I have Wine and Apple Application Support installed on Linux (OpenSUSE Leap 15.2) and I notice that the "Core Audio AAC/ALAC Encoder" option will appear with the AppImage build of Fre:ac v1.1.2 but not the FlatPak. Any way to get it working with the FlatPak?

Discussion

  • Robert Kausch

    Robert Kausch - 2020-09-02

    Flatpak apps are running in a sandbox and don't have access to codecs installed on the host system. So no, the Core Audio encoder cannot be made available in the Flatpak version. Same for the Snap version btw. - it's also sandboxed.

     
  • Paul McAuley

    Paul McAuley - 2020-09-03

    I thought with Flatpak you could configure the sandbox to allow file system access?:
    https://docs.flatpak.org/en/latest/sandbox-permissions-reference.html

     
  • Robert Kausch

    Robert Kausch - 2020-09-07

    It's possible to access a special view of the host file system with these permissions. And fre:ac makes use of that in order to be able to access audio files you want to convert anywhere on your computer.

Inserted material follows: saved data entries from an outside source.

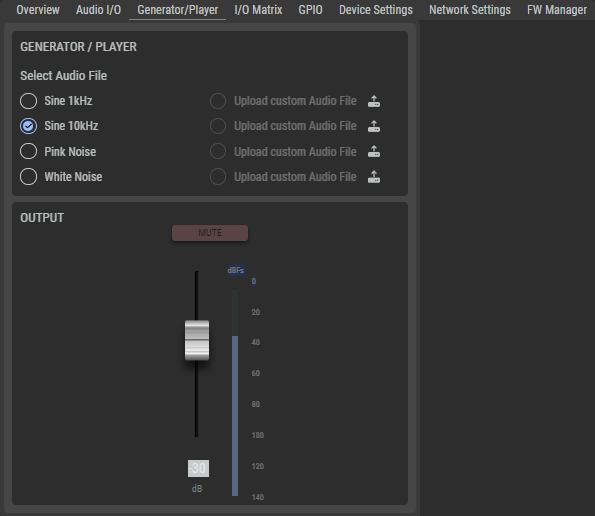Choose the White Noise generator option

point(28,177)
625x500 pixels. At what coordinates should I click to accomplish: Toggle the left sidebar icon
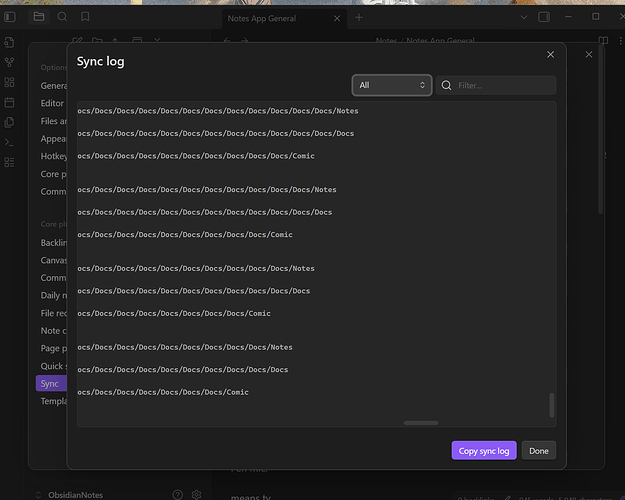tap(11, 17)
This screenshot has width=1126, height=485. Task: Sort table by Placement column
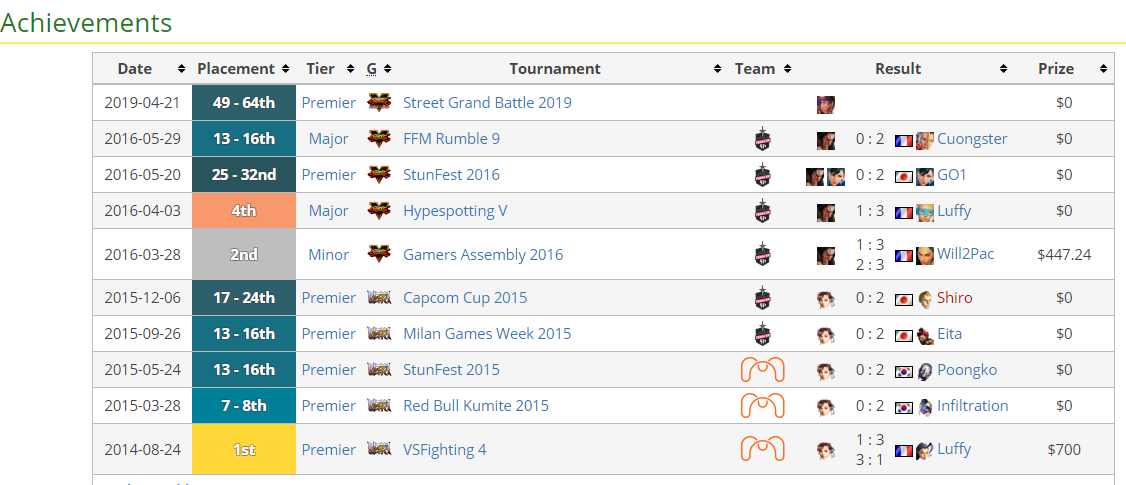pos(243,69)
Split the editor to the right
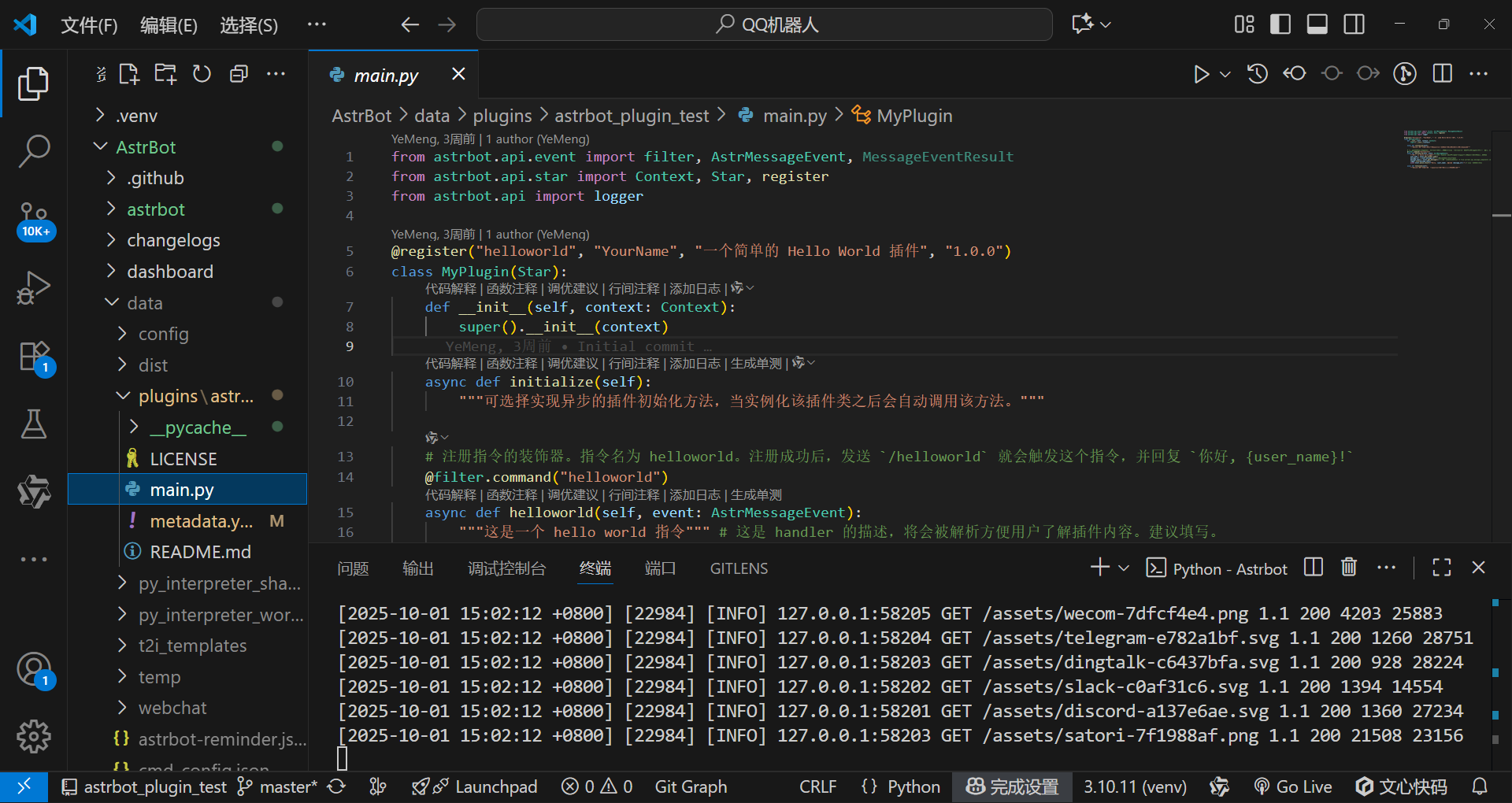This screenshot has height=803, width=1512. [x=1443, y=74]
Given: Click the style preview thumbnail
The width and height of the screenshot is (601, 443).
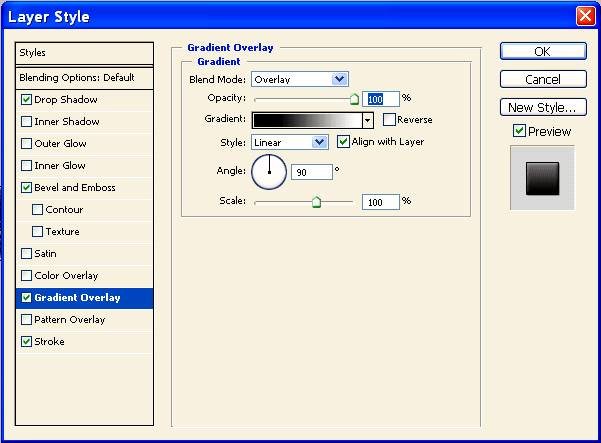Looking at the screenshot, I should point(542,178).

    The file system view a Flatpak app gets with the --filesystem=host permission excludes a few important folders, though. Explained here: https://docs.flatpak.org/en/latest/sandbox-permissions.html#filesystem-access

    These directories are blacklisted: /lib, /lib32, /lib64, /bin, /sbin, /usr, /boot, /root, /tmp, /etc, /app, /run, /proc, /sys, /dev, /var

    The host system's /usr folder is made available under /var/run/host/usr and this would theoretically allow executing simple binaries from /usr/bin. Wine, however, is not simple. To run it this way would require reconfiguration of library paths and setting certain environment variables not known to the Flatpak app, such as your local WINEPREFIX.

    So accessing a Core Audio codec installed in the host system's Wine would be difficult at best and - if it turned out to be possible at all - might yield all kinds of unexpected issues depending on the way the Wine installation happens to be configured. Trying to pull this off might also be considered an attempt to break out of the Flatpak sandbox - which is something I don't want fre:ac to be associated with.

    So the bottom line is, if you want the Core Audio codec, just use the fre:ac AppImage. It should work out of the box there.

     
  • Robert Kausch

    Robert Kausch - 2020-10-25
    • status: open --> closed
    • assigned_to: Robert Kausch
     
  • Paul McAuley

    Paul McAuley - 2020-12-10

    I have now noticed with Fre:ac v1.1.3 that I now do not get the Core Audio option at all, even with the AppImage.

    I have Apple Application Support (v.8.6) installed in Wine. Do I need to do anything else to get this working again in v1.1.3?

     
    • Robert Kausch

      Robert Kausch - 2020-12-10

      Unfortunately, there's a bug in fre:ac 1.1.3 that prevents it from finding the Core Audio codec in the usual location. Please use the latest continuous build which already has this issue fixed.

      There also is another problem on systems with newer versions of Wine, though. Apparently recent versions of Wine are incompatible with the 64 bit Apple Application Support package, so you will have to use the 32 bit package (you can use 64 bit fre:ac, though).

      So depending on your system configuration you might have to make sure you have the 32 bit Apple Application Support package installed.